The fact that there is not enough social housing, provided by the state, to house individuals in need, has led to greater government expenditure to prop up the inefficient private sector. That is, between 2005/2006 to 2014/2015, government expenditure on housing benefit for 1.4mn private tenancies doubled to £9.3bn.
In all, Crisis envisions the necessity for 383,000 new houses to be built per year, including 100,500 for social rent. This involves the necessity to clamp down on private land developers hoarding their land and strengthening the hand of the state to both limit the misdemeanours of the private sector and provide more through the public sector.
Ending homelessness in Britain
Crisis’ report is extensive and comprehensive, and it is revolutionary were it to be taken up by this government. Though, we are sure that is unlikely to be the case from a Tory party full of muddlers and copers, fluffers and fools.
The Homelessness Reduction Act 2017 was this government’s futile attempt at tackling the epidemic. It is a hollow piece of legislation that puts greater, yet no less vague, duties on local authorities who have no practical way to satisfy them since their resources and their funding are being starved. What is required is a joined-up approach that marries every level of government to utilise the full force of the state for the purposes for which it exists – ensuring the safety and security of its citizens.
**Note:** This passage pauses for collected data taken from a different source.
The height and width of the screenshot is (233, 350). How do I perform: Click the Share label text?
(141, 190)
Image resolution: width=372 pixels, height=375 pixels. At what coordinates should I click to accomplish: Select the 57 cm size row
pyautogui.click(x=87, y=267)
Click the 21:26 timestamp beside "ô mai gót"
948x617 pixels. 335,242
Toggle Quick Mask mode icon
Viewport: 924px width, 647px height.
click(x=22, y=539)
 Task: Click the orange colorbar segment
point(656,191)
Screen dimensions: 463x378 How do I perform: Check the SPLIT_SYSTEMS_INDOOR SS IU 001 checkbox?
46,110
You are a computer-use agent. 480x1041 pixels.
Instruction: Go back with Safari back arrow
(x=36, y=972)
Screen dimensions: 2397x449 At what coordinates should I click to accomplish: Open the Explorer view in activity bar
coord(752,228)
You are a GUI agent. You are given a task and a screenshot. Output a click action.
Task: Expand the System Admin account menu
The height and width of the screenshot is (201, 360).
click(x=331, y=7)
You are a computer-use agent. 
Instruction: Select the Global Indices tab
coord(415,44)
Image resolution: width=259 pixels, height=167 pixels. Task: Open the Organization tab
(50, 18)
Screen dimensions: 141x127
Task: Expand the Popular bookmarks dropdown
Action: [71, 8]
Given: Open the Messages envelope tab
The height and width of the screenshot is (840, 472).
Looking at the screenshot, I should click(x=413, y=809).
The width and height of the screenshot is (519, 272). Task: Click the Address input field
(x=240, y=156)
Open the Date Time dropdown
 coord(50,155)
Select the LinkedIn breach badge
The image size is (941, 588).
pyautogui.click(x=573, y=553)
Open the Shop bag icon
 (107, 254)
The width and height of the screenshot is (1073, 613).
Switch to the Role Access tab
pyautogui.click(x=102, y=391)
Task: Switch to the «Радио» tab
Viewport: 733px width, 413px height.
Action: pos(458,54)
Amongst its recommendations, Crisis’ report stipulates increased rights for private renters, hospitals, prisons and the care system to be legally required to find homes for those leaving their care, and job centres to have homelessness specialists.
Homelessness is a stain on this country and the housing crisis is its defining iceberg. If a western, civilised nation cannot establish the infrastructure to house its people, then is it all it professes? Now, Crisis has provided us with a blueprint to see it ended promptly. It would require a complete u-turn in the way this government approaches the problem, however – from sweeping up the homeless for the course of a royal wedding, to ensuring there is no such thing in the first place.
However, judging by the shamelessly evasive comments made by a Tory spokesman about the report, it is, unfortunately, a U-turn the Tories look extremely unlikely to take.